Business

Wednesday November 11, 2009

Slower decline in September industrial output

By LAALITHA HUNT


Economists bullish on improving demand locally, overseas

PETALING JAYA: Malaysia’s industrial production index (IPI) in September registered a slower rate of decline due to improving demand both domestically and overseas.

The IPI in September decreased 6% compared with the same month last year, following a revised 7% year-on-year decline in August.

Month-on-month, the IPI decreased 2.4%, the Statistics Department said in a statement yesterday.

RAM Holdings Bhd chief economist Yeah Kim Leng said external demand, in particular, had been improving, hence the deceleration in the IPI’s rate of decline.

“We expect IPI numbers to turn positive by December,” he said.

Maybank Investment Bank Bhd chief economist Suhaimi Illias noted that the rate of decline of the IPI had been getting smaller since the beginning of this year.

The IPI declined 14.6% in the first quarter, 10.9% in the second and 7% in the third.

Suhaimi said the improvement in IPI numbers would be reflected in the country’s gross domestic product (GDP) for the third quarter, which will be announced by the end of next week.

“The narrowing decline (in IPI) would mean a further expansion in the economic growth,” he said.

Malaysia’s GDP contracted by 6.2% in the first quarter of this year, followed by a 3.2% decline in the second quarter.

The drop in September’s IPI was due to decreases in two indices, namely manufacturing, which fell 7.9% and mining, which slid 3%, according to the Statistics Department.

However, the index for electricity posted an increase of 1.8%.

The contraction in the manufacturing output was due to decreases in the electrical and electronics products (22.2%), wood products, furniture, paper products, printing (12%) and non-metallic mineral products, basic metal and fabricated metal products (7.2%).

The fall in the output for the mining sector was due to the decrease in the crude oil index (4.2%).
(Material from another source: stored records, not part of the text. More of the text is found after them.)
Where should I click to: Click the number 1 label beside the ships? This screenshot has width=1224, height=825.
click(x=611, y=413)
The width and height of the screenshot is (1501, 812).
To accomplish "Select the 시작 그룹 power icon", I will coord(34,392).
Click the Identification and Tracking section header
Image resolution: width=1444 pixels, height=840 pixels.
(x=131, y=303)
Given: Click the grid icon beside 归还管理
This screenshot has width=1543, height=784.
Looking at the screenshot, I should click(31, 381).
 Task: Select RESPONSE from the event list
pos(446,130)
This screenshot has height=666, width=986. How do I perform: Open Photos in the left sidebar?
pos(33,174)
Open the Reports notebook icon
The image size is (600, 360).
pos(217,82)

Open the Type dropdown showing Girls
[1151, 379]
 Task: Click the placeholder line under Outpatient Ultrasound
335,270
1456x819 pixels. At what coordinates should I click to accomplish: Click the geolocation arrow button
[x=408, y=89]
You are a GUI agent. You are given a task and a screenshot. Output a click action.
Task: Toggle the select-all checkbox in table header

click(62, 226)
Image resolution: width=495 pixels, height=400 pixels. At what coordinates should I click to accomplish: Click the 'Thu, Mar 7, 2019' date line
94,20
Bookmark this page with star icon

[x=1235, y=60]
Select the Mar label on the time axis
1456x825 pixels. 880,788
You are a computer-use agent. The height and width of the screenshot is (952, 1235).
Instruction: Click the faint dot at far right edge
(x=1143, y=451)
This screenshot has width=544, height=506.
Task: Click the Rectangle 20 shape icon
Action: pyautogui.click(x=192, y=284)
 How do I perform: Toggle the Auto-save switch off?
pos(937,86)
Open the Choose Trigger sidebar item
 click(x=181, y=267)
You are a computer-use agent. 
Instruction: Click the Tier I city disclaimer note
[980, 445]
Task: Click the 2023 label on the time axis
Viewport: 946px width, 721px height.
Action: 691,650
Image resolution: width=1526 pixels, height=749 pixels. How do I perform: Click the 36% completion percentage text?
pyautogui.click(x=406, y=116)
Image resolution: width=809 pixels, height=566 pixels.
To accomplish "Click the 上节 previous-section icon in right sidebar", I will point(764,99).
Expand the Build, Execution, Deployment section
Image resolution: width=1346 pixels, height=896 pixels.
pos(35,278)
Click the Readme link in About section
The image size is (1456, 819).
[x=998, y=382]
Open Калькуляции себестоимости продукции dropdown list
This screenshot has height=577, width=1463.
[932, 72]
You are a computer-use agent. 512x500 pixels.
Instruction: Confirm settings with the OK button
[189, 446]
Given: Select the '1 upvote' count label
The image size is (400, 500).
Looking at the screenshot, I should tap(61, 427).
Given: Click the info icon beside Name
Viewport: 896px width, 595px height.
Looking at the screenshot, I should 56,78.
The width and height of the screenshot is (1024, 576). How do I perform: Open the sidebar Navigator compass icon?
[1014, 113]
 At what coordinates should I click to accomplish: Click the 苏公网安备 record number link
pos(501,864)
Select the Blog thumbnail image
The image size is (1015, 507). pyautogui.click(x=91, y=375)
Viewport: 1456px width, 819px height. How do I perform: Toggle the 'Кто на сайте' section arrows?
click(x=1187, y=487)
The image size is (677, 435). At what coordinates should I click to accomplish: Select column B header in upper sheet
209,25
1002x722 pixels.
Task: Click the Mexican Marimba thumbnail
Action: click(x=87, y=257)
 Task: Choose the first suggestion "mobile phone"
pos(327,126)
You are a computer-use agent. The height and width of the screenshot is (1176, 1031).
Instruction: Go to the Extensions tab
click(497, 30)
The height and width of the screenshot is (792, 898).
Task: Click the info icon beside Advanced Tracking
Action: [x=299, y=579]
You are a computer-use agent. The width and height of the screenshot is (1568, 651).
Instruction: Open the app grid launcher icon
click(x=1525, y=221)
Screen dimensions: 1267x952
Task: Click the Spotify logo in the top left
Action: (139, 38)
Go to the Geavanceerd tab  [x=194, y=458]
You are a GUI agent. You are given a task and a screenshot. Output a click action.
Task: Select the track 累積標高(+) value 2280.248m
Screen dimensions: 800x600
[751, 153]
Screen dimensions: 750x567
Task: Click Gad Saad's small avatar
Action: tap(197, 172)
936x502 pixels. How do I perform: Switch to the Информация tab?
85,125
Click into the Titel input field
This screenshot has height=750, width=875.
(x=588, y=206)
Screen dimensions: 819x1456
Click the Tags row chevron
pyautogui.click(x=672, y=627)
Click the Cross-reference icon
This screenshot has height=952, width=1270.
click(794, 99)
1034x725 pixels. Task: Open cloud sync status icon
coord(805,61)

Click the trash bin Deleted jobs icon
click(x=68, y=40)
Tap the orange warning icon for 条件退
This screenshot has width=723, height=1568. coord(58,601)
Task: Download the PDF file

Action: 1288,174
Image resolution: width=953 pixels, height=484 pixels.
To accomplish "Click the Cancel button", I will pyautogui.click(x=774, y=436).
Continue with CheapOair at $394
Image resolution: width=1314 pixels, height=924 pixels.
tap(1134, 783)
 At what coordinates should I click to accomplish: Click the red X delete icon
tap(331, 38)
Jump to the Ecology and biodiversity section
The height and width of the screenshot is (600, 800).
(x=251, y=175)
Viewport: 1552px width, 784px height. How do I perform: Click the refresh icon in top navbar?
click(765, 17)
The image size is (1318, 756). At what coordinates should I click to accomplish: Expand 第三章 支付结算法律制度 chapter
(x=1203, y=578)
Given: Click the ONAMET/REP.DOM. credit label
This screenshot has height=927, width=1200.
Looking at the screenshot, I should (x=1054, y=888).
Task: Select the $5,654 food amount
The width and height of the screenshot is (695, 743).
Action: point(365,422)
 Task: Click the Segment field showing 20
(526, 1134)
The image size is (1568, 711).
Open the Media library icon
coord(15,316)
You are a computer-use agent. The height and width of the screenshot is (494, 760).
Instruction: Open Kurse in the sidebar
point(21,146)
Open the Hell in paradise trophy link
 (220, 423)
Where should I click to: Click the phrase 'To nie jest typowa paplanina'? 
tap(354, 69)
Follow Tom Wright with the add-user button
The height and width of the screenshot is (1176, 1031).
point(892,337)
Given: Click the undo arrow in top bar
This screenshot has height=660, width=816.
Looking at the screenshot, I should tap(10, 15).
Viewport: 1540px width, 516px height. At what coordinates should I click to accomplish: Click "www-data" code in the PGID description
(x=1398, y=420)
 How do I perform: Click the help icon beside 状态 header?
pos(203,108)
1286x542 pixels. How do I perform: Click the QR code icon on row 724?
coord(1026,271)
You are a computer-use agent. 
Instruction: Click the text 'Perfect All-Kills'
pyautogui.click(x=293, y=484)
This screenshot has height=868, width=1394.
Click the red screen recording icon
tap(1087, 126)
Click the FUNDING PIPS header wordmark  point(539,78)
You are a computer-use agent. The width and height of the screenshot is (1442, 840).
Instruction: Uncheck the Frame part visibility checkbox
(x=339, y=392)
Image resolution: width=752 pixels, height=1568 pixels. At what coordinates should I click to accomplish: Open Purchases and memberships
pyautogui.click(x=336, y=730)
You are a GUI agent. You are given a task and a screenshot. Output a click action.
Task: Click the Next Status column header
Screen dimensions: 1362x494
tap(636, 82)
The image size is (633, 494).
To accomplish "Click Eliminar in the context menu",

However, the natural gas index increased marginally by 0.1%.

Meanwhile, Malaysia’s manufacturing sales value in September was down 20.4% or RM10.6bil from RM51.8bil a year ago, according to the Statistics Department.

It decreased marginally by 0.2% or RM77.7mil month-on-month to RM41.2bil.

The month-on-month decline was attributed to the drop in sales value of 74 industries (63.8%) out of 116 industries covered in the survey.

The five major industries whose sales value decreased were basic iron and steel products (6.7%), wire, wire products and metal fasteners (18.7%), veneer sheets and plywood (11%), television and radio receivers, sound or video recording or reproducing apparatus, and associated goods (2.8%), and hydraulic cement (10.9%).

According to Maybank’s Suhaimi, the level of decline in manufacturing sales was reflective of the weak export numbers announced last week.

On a year-on-year basis, exports declined by 24.2%, while imports were lower by 20.2% in September.

“The level of manufacturing sales usually mirrors export numbers,” he said.

However, he added that manufacturing sales value should show positive growth by December.

Total number of employees engaged in the manufacturing sector in September was 937,931 persons, up by 1,641 or 0.2% compared with the preceding month.

However, year-on-year, the number of workers decreased by 5.4% from 991,403 persons in September 2008.

Salaries and wages paid in September increased 1.3% or RM27.1mil month-on-month to RM2.1bil but were down 3.2% or RM68.7mil compared with a year ago. Productivity or average sales value per employee for September dropped by 0.4% month-on-month to RM43,979 from RM44,139 in August and went down 15.9% year-on-year.